Ensuite, s’agissant de la seconde condition de l’onérosité, la Cour rappelle dans l’affaire commentée que :

   « 44 D’une part, selon la jurisprudence de la Cour, l’expression « à titre onéreux » désigne un   contrat par lequel chacune des parties s’engage à réaliser une prestation en contrepartie   d’une autre.

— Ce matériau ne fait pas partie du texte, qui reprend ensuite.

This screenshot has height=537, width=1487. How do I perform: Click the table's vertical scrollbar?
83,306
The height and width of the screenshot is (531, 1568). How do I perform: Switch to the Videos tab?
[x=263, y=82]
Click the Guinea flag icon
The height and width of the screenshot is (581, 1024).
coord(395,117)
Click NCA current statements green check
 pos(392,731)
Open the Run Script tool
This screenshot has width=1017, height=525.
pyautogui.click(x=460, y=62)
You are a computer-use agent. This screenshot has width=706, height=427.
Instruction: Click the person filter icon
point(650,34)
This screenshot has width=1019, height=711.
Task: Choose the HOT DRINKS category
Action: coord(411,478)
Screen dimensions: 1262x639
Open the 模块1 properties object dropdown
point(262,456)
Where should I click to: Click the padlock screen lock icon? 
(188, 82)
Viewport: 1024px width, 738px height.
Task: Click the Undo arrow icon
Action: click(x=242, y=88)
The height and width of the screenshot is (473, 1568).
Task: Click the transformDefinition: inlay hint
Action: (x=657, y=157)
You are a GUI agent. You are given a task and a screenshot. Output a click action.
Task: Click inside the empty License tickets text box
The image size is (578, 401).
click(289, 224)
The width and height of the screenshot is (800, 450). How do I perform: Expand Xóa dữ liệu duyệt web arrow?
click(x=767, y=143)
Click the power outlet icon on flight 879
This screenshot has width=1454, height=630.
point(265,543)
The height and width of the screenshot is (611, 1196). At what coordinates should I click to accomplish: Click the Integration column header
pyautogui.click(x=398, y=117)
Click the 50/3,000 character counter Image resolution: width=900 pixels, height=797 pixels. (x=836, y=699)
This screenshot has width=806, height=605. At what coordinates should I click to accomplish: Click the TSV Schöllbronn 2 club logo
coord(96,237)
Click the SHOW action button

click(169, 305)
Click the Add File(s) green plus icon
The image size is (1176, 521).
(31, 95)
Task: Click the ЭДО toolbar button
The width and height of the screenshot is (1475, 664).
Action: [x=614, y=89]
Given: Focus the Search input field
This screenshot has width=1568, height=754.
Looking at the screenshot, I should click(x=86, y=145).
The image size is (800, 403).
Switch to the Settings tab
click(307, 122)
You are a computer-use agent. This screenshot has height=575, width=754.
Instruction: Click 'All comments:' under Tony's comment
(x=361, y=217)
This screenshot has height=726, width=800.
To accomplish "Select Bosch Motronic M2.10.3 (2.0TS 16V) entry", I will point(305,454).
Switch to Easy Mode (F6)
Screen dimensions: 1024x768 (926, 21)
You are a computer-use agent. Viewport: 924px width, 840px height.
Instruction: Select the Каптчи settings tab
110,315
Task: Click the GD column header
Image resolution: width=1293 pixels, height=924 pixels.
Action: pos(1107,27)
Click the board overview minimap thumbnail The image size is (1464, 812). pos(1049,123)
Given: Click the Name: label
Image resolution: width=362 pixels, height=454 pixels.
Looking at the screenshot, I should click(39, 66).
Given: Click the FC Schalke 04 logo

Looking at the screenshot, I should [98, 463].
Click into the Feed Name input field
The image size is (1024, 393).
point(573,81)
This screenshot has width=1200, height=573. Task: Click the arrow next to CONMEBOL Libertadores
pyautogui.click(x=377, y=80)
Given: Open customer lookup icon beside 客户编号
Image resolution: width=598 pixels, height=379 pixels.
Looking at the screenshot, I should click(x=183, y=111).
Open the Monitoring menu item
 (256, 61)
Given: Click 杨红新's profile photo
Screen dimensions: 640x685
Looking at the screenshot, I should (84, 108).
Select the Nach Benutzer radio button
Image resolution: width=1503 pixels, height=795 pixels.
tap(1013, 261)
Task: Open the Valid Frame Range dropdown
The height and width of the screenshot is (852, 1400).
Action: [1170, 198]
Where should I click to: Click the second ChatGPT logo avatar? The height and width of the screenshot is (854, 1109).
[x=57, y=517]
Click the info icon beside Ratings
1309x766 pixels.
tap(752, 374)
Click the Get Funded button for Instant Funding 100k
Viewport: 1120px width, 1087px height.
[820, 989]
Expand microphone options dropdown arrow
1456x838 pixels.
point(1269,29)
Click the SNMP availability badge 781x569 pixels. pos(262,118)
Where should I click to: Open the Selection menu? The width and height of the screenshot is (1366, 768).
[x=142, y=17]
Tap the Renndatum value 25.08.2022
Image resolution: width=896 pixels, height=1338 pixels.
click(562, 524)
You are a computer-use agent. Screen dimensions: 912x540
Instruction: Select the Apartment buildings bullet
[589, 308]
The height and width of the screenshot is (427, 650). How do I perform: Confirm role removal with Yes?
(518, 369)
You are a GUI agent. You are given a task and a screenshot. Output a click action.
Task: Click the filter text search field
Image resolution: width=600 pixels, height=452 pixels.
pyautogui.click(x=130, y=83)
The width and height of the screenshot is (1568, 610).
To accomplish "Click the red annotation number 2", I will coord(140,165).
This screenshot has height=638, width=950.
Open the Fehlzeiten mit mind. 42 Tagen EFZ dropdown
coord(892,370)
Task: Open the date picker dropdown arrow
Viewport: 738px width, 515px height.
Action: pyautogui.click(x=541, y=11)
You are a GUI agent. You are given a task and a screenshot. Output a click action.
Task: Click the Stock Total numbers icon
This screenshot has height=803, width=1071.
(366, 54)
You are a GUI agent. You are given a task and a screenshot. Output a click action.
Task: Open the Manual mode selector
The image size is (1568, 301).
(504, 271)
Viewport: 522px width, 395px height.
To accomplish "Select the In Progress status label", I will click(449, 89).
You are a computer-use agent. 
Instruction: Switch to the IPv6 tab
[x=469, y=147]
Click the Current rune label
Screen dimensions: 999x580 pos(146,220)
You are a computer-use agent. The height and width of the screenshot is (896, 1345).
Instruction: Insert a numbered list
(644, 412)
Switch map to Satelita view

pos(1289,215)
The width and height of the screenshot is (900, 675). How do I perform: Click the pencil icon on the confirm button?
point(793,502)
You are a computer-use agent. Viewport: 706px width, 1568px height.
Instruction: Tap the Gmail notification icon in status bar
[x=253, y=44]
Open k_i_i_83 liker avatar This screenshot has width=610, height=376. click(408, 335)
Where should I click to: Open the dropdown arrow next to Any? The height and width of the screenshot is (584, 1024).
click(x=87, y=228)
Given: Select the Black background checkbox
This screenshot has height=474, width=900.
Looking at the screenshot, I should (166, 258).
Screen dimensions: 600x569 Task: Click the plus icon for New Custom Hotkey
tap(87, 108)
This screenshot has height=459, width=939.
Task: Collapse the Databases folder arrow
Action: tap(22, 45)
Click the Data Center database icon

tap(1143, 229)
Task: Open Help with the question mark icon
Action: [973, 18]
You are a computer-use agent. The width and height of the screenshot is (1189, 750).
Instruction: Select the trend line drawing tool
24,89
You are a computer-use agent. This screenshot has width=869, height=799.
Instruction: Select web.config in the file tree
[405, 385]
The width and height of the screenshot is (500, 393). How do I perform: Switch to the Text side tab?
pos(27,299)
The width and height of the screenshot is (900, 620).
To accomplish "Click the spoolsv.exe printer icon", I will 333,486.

Le caractère synallagmatique du contrat est ainsi une caractéristique essentielle   d’un   marché public, qui se traduit obligatoirement par la création d’obligations juridiquement   contraignantes pour chacune des parties au contrat, dont l’exécution doit pouvoir être réclamée en   justice (voir, en ce sens, arrêt du 10 septembre 2020, Tax-Fin-Lex, C367/19, EU:C:2020:685, points 25   et 26 ainsi que jurisprudence citée).

   45 À cet égard, il convient de relever que, lorsqu’un contrat comporte une obligation d’achat par un   pouvoir adjudicateur sans qu’une obligation de vente ne pèse sur son cocontractant, cette   absence d’obligation de vente ne saurait nécessairement suffire pour exclure le caractère   synallagmatique de ce contrat et, partant, l’existence d’un marché public, une telle conclusion ne   pouvant être, le cas échéant, atteinte qu’à la suite de l’examen de l’ensemble des éléments   pertinents. »

L’appréciation du caractère onéreux résulte donc d’une analyse casuistique à laquelle s’est livrée la CJUE.

A l’issue de cette étude, la Cour estime ainsi que l’ensemble contractuel présente un caractère synallagmatique, et qu’il est donc conclu à titre onéreux, dès lors que :

  le ministère de l’Éducation s’est engagé à verser à son cocontractant une subvention en   contrepartie de la réalisation de l’ouvrage.

  L’intérêt économique de la personne publique est également caractérisé par le fait que le transfert   de la propriété du stade à des tiers est subordonné au consentement préalable écrit de l’État, lui   conférant, en substance, un droit de préemption sur l’ouvrage.

  La promesse d’achat constitue une garantie contre les risques commerciaux pour la société NFŠ puisqu’« en s’engageant à acheter ce stade à la demande de NFŠ, le pouvoir adjudicateur a assumé l’intégralité des risques en cas d’échec économique de l’ouvrage ».

 

Partant, la Cour a qualifié la promesse d’achat et la convention de subvention en cause de marché public de travaux, dès lors que l’ensemble « crée des obligations réciproques entre cet État et cet opérateur économique, qui incluent l’obligation de construire ce stade conformément aux conditions spécifiées par ledit État ainsi qu’une option unilatérale au bénéfice dudit opérateur économique correspondant à une obligation pour le même État d’acheter ledit stade, et octroie au même opérateur économique une aide d’État reconnue par la Commission comme étant compatible avec le marché intérieur ».

 

 

〖^1〗 Décision SA.46530, du 24 mai 2017 (JO 2017, C 354, p. 1).

〖^2〗 CJCE, 25 mars 2010, Helmut Muller Gmbh, C-451/08, point 67.